* Task directions: Recast the data from the line containing "Screen dimensions: 820x619" through the end of the data as a two-column CSV headed text and answer, with one row for each text and its answer. Put each value in a single quoted field, replacing any line breaks with spaces.

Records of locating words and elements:

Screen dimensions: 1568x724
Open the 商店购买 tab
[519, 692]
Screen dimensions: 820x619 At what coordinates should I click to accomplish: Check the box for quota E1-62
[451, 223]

* Written reply:
text,answer
"Screen dimensions: 820x619 At what coordinates should I click to accomplish: Check the box for quota E1-62","[451, 223]"